Court Says Mortgage Company's Practice Of Changing Locks On Delinquent Homeowners Is Illegal
A mortgage company’s practice of locking people out of their homes before the owners have been foreclosed on is illegal. The Washington Supreme Court says it’s a violation of Washington’s Consumer Protection Act. According to court records, one woman in Wenatchee came home from work to find she couldn’t get into her own home. Nationstar Mortgage had come by and changed the locks. This, despite the fact she’d received no notice of the pending lock change.
Sheila O’Sullivan is with the Northwest Consumer Law Center, which filed a friend-of-the-court brief in the case.

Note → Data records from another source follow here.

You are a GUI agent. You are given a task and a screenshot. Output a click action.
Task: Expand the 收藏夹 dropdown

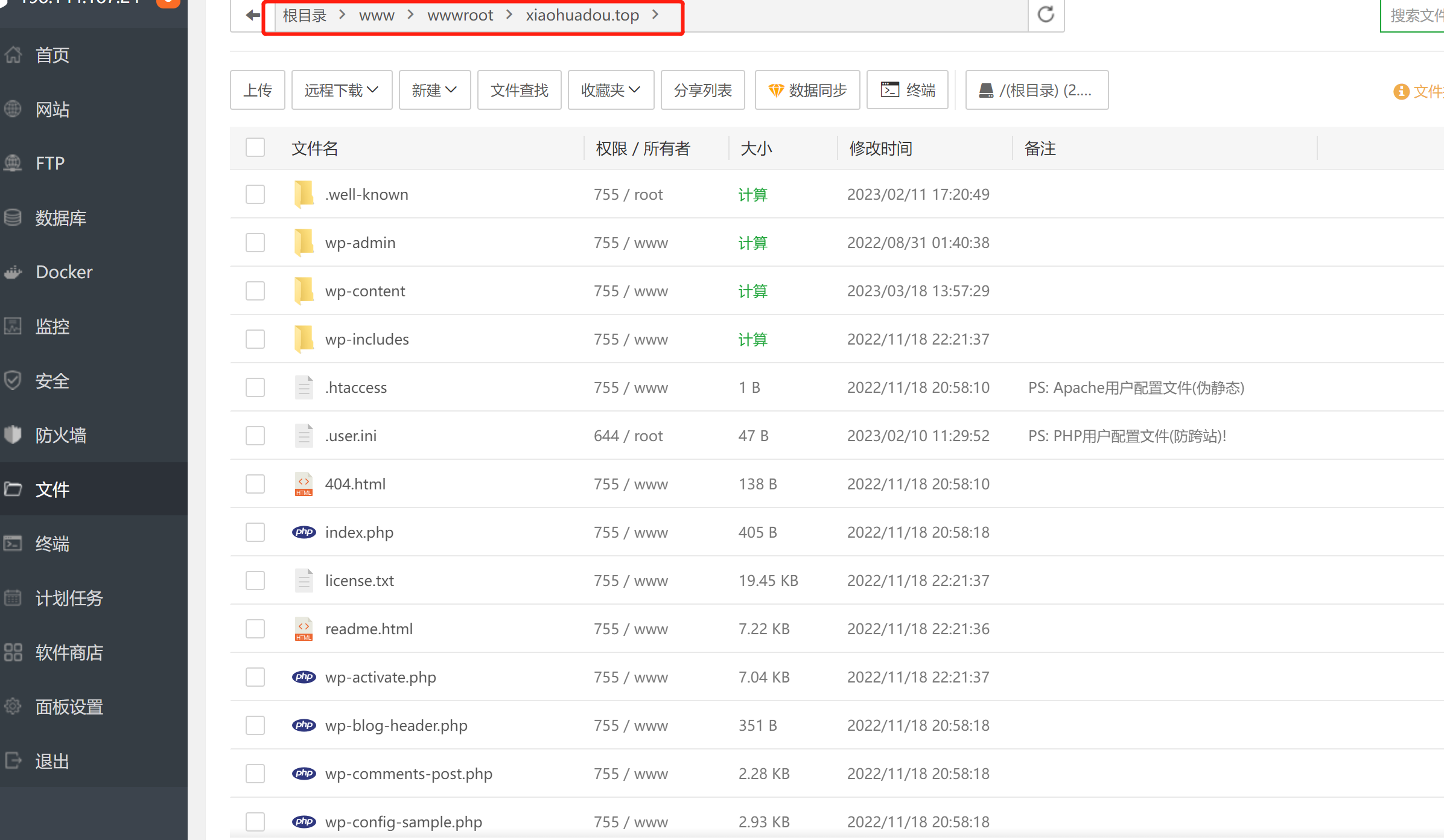click(x=611, y=90)
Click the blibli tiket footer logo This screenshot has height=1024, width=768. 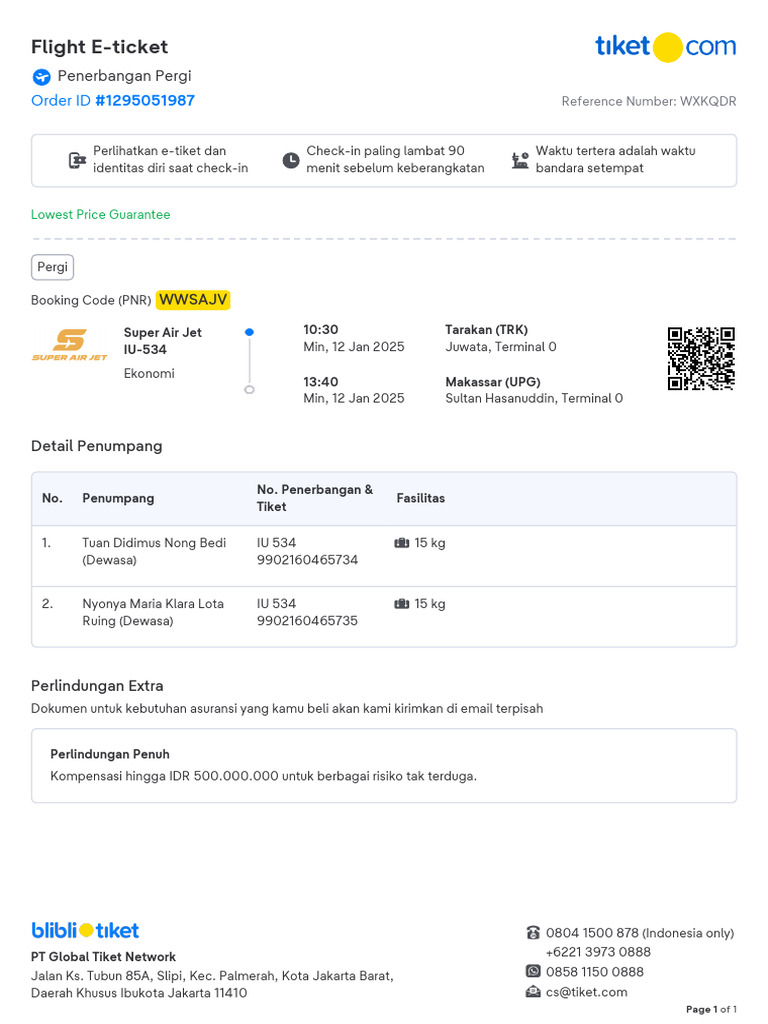click(86, 930)
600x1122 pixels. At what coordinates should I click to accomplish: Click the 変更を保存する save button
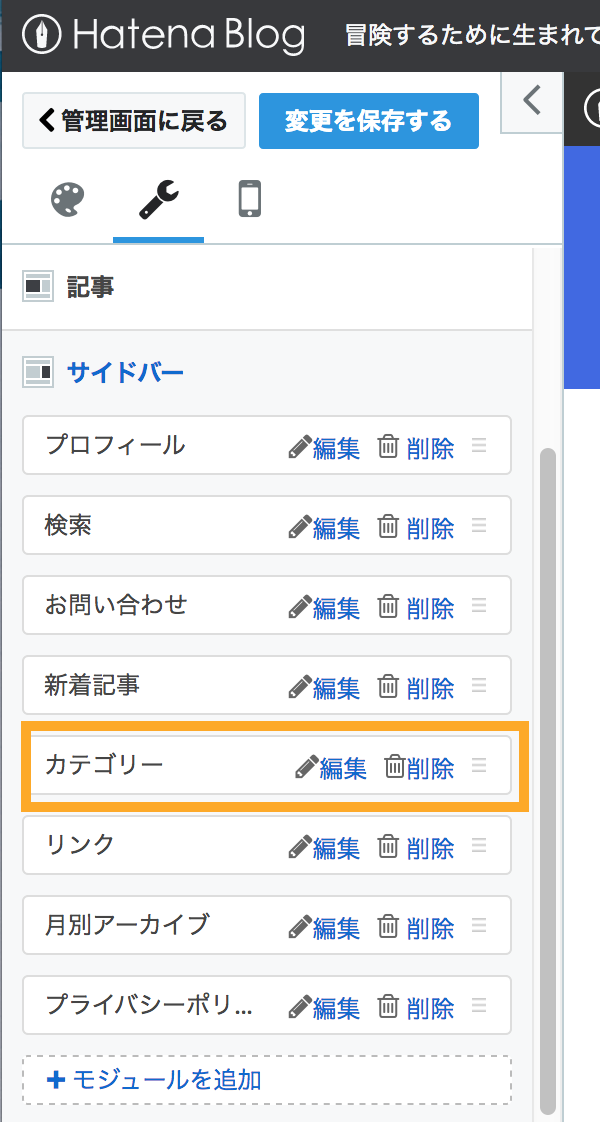(368, 120)
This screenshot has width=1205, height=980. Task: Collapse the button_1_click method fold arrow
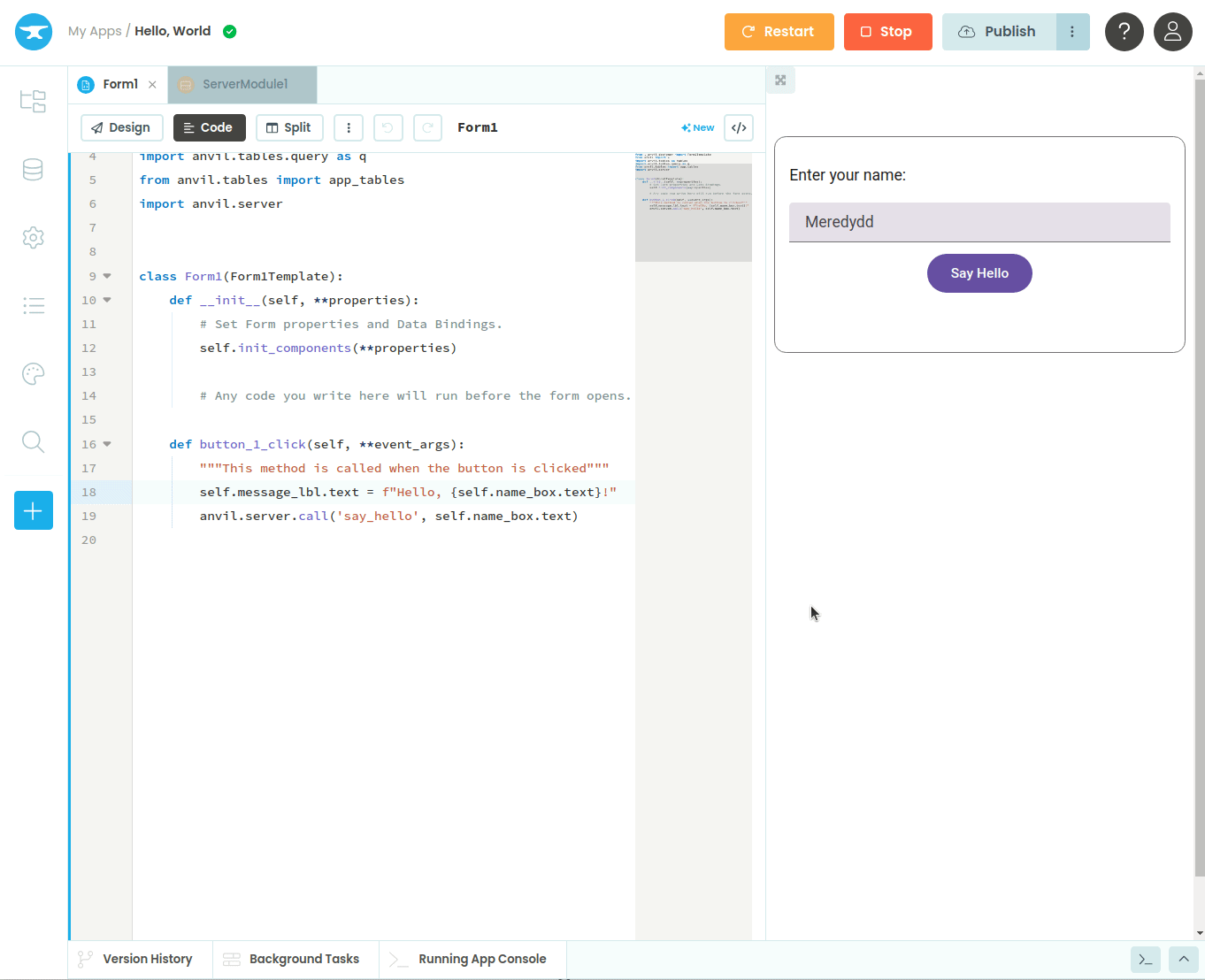click(x=107, y=444)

She says some 3,600 homeowners in Washington had similar experiences with Nationstar. In some cases, she says there wasn’t even a foreclosure pending.
“One gentleman was locked out three separate times. And, eventually, they ended up removing all his belongings from the house and leaving them in the yard and they were all destroyed,” O’Sullivan said.
How, you may wonder, could this happen?
It has to do with the “deed of trust” used to secure certain mortgages. O’Sullivan says, if you read the fine print, you see that the lender may come in to "preserve the property if it’s been abandoned."
“And, so it’s been a regular practice oftentimes whether it’s abandoned on not,” she said.
Lenders say they need to be able to secure property they have an interest in.
But, in its ruling, the Washington Supreme Court determined Washington’s consumer protection law clearly prohibits a lender from taking possession of a property prior to foreclosure and the court says changing the locks does amount to “taking possession.”
The case against Nationstar Mortgage isn’t over. A federal class-action suit is continuing in federal court in Eastern Washington.